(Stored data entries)
# # #

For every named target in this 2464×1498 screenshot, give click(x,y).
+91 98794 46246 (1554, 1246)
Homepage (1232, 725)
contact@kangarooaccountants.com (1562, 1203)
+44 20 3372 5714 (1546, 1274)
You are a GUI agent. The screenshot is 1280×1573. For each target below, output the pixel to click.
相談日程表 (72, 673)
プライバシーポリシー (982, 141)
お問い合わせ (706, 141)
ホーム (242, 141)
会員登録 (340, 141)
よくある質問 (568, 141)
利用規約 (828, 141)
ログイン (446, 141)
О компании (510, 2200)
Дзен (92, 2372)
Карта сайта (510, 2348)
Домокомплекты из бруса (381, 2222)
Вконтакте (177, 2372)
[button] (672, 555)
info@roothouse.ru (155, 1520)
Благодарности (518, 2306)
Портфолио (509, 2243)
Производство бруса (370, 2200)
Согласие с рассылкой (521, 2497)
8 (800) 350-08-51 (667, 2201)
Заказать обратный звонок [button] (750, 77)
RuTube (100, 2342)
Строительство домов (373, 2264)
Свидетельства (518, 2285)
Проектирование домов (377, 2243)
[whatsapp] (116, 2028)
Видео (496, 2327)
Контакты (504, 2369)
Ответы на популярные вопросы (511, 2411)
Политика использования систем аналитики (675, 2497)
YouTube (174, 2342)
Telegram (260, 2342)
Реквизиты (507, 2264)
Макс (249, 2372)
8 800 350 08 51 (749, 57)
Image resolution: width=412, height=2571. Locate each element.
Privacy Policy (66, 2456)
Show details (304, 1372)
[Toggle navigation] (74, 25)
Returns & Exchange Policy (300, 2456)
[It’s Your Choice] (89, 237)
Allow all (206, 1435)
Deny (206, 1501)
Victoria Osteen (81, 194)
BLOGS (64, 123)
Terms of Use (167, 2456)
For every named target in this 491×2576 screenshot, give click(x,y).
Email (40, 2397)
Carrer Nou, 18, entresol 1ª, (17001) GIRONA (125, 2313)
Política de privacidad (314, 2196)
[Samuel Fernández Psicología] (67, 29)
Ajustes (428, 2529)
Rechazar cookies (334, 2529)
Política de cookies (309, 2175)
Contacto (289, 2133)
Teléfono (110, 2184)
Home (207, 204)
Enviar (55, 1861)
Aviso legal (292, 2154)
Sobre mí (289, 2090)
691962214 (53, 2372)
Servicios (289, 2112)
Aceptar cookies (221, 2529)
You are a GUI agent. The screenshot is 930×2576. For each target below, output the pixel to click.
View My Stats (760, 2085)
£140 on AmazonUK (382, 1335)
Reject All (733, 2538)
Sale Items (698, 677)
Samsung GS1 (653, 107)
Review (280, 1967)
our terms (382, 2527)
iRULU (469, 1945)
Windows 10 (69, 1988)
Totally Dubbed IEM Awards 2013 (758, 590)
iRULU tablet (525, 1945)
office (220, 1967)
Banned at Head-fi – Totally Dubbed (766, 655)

# # #

#### WHAT YOU WILL DO:
Beginning with the line that contains "Windows 10 (69, 1988)", restate word for word each line through the last one in the data, and write nothing more.

#### TASK RESULT:
Windows 10 (69, 1988)
Totally Dubbed IEM Awards 2013 (758, 590)
iRULU tablet (525, 1945)
office (220, 1967)
Banned at Head-fi – Totally Dubbed (766, 655)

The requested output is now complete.